Stephan Schambach über seine Intershop-Vergangenheit und seine neuen Erfolge "Mein größter Fehler als Unternehmer"

Stephan Schambach: Der Internetunternehmer über Innovationen, Informatik und deutsche Befindlichkeiten

Stephan Schambach - sein Name und der des von ihm gegründeten Unternehmens Intershop steht wie kaum ein anderer für den rasanten Aufstieg und jähen Absturz des Neuen Marktes. Mit der Milliarden-Übernahme des Intershop-Nachfolgers Demandware durch den SAP-Konkurrenten Salesforce ist dem gebürtigen Erfurter nun ein Exit gelungen, der dem Techunternehmer knappe 220 Millionen Dollar in die Kasse spült. Was Schambach über den Digital-Standort Deutschland denkt und was er von den deutschen Internet-Unternehmern Samwer hält, lesen Sie im aktuellen manager magazin.

mm: Herr Schambach, herzlichen Glückwunsch. Der Verkauf von Demandware an Salesforce bringt Ihnen persönlich knapp 220 Millionen Dollar ein. Dabei sind Sie ja bei Demandware schon vor einiger Zeit ausgestiegen, haben erst die Führung bereits 2010 abgegeben und im vergangen Jahr auf das Aufsichtsgremium verlassen. Wieso?

Schambach: Ich baue gerne Firmen auf und hatte aber eigentlich keine große Lust ein börsennotiertes Unternehmen selbst zu führen. Als ich dann eine neue Firma gegründet habe, habe ich mich entschlossen, auch das Aufsichtsgremium zu verlassen. Auch um potenziellen Konflikten vor vornherein einen Riegel vorzuschieben.

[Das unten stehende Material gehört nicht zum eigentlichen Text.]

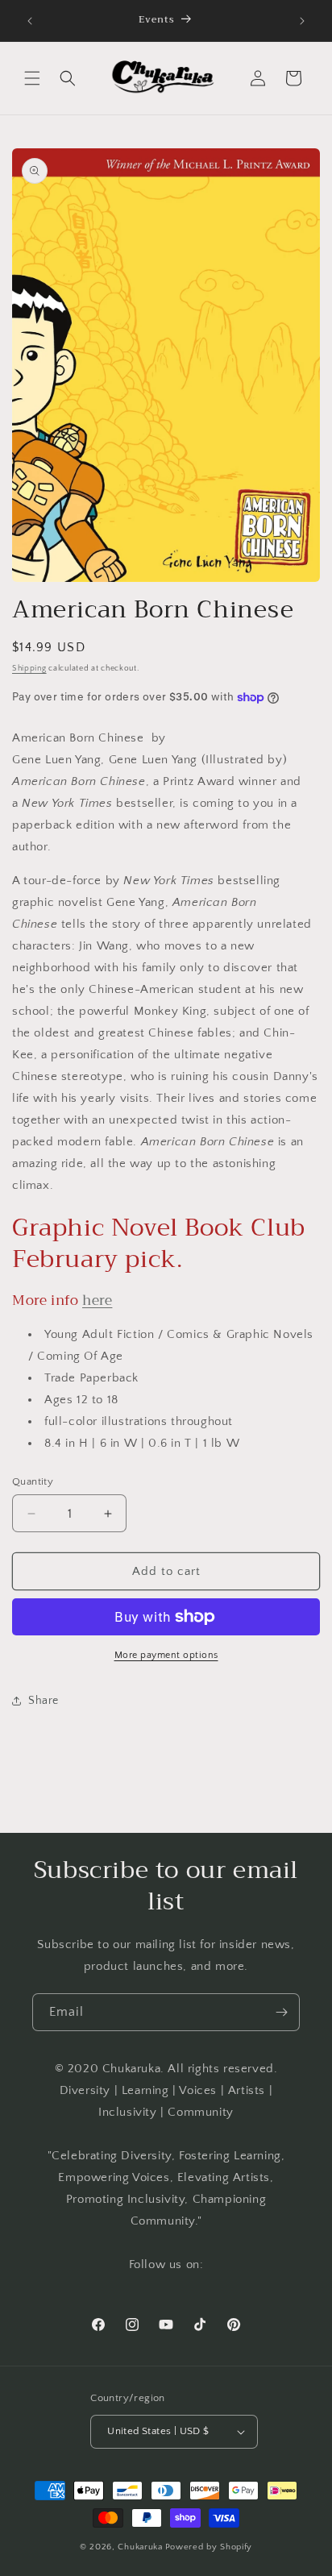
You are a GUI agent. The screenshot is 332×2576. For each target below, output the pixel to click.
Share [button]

mm.de: Eine Ihrer Lieblingsthesen lautet, Großunternehmen produzierten keine Innovationen.

Schambach: Das Neue darf nicht das Alte gefährden. Das verhindert bahnbrechende Innovationen in großen Unternehmen.

mm.de: Das heißt nach Ihrer Auslegung: BMW und Volkswagen haben keine Chance gegen Tesla.

Schambach: Schauen Sie sich mal einen BMWi3 an. Der ist genauso designt, dass er keiner anderen BMW-Produktlinie in die Quere kommt. Während ein Tesla so designt ist, wie man ein Elektroauto eigentlich bauen müsste.